[Given task] Copy the material below line for line, without the pictures.

-=-=-

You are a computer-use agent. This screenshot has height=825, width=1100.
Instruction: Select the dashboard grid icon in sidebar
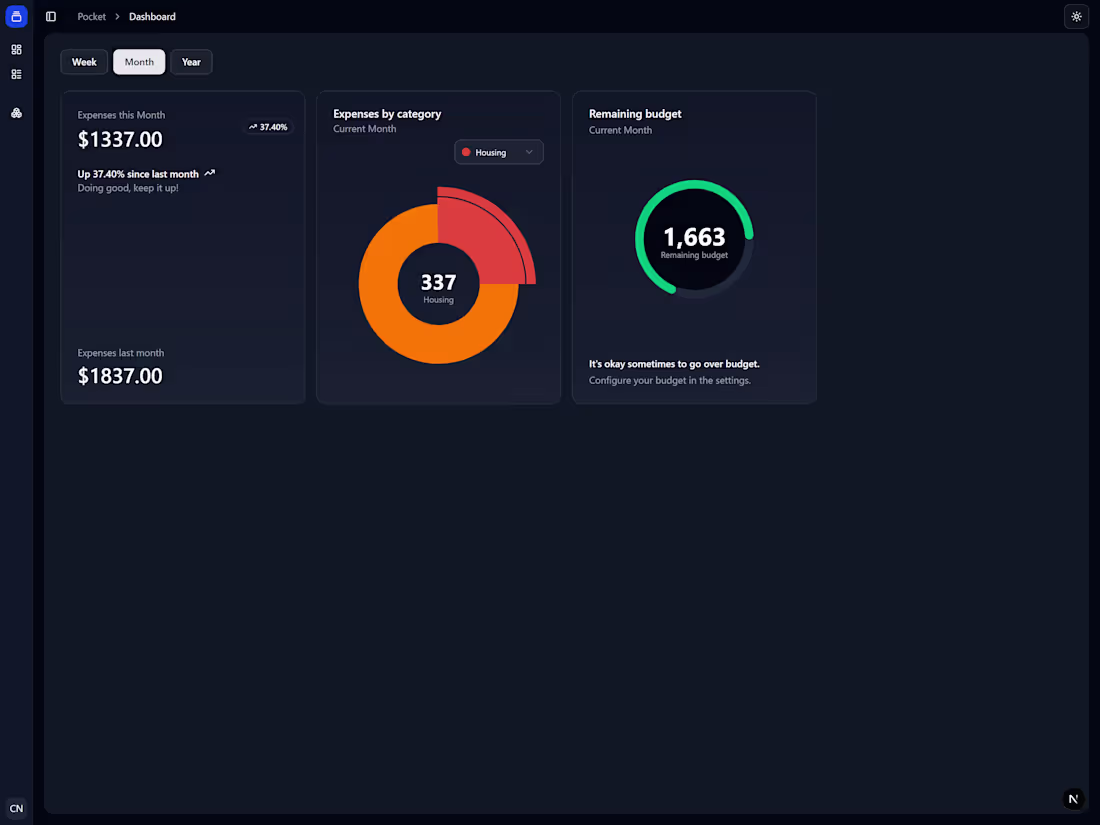click(16, 48)
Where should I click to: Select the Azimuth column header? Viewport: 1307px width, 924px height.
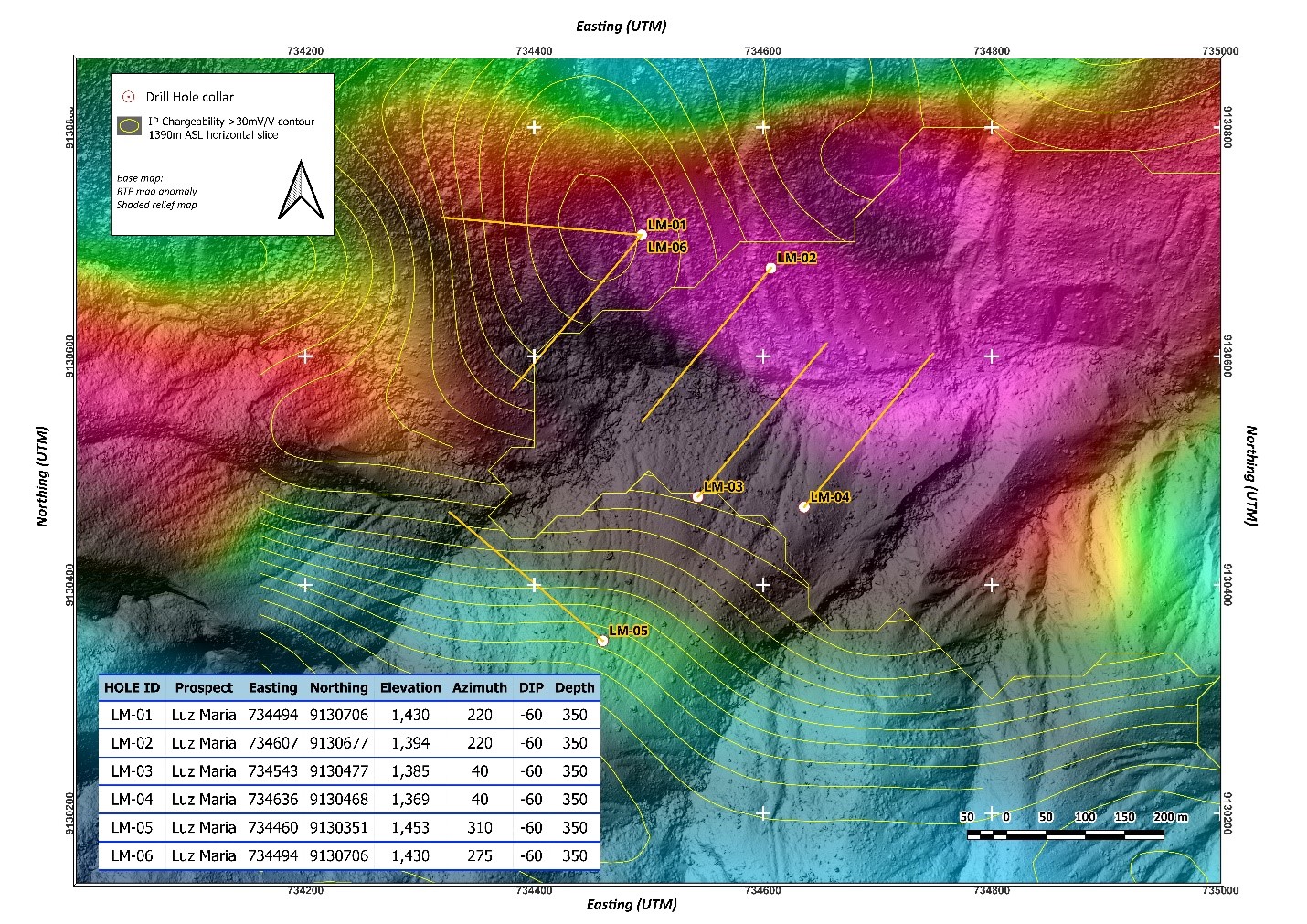coord(481,687)
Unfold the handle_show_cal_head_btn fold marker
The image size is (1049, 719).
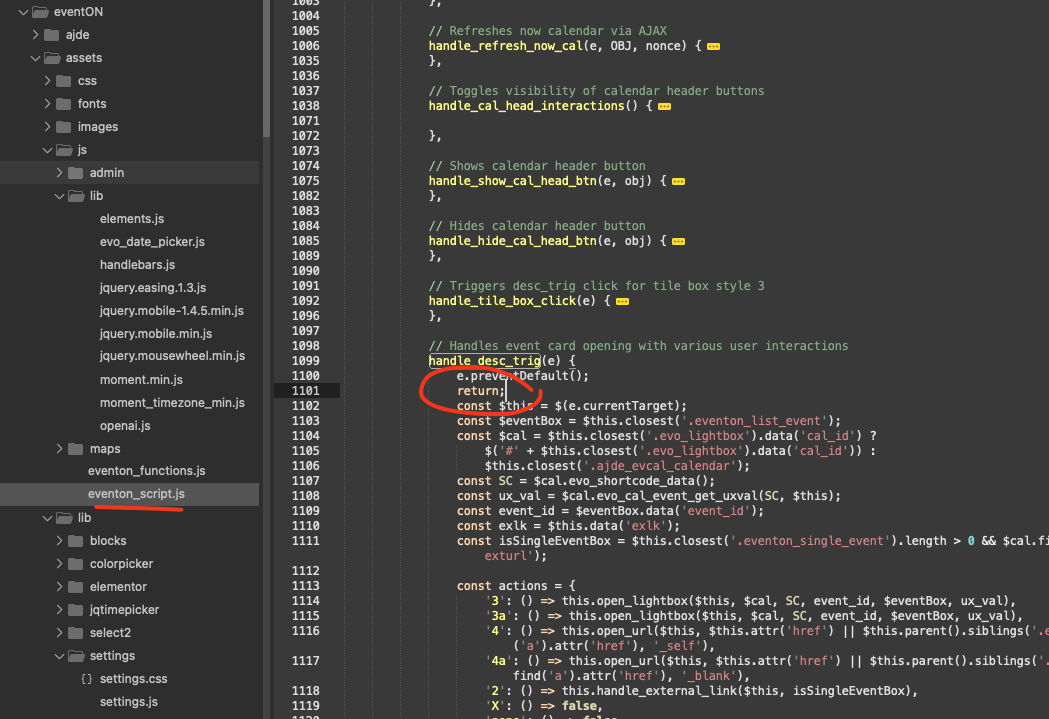[678, 182]
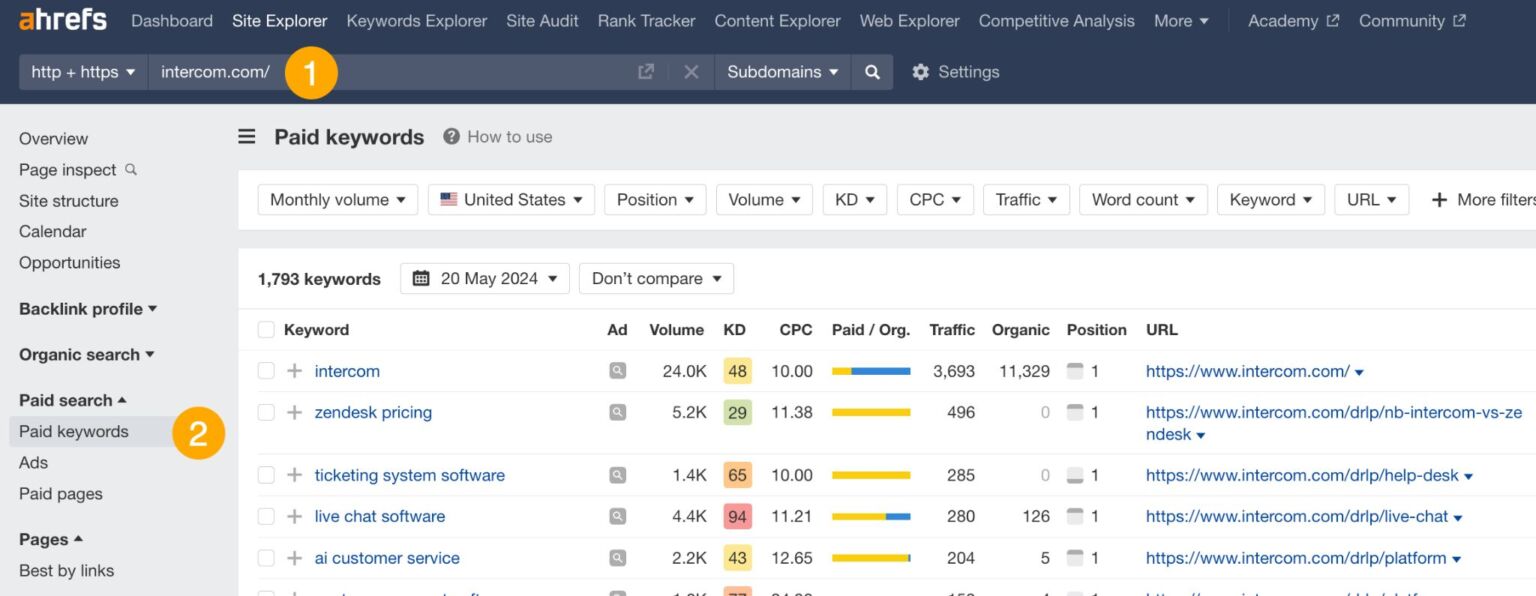Screen dimensions: 1536x596
Task: Click the How to use help icon
Action: pyautogui.click(x=449, y=137)
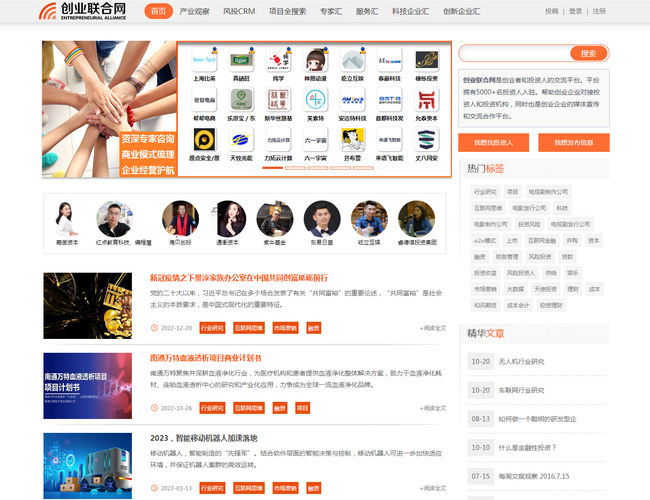Open the 艾八网安 company icon
This screenshot has height=500, width=650.
click(425, 140)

-=-=-

[Finished answer]
You are a computer-use agent. This screenshot has height=825, width=1100.
Instruction: Select the dashboard grid icon in sidebar
click(16, 48)
Where should I click to: Select the Azimuth column header? Viewport: 1307px width, 924px height.
coord(481,687)
Unfold the handle_show_cal_head_btn fold marker
The image size is (1049, 719).
[678, 182]
Screen dimensions: 1536x596
Task: Click the How to use help icon
Action: pyautogui.click(x=449, y=137)
Open the 艾八网安 company icon
This screenshot has height=500, width=650.
click(425, 140)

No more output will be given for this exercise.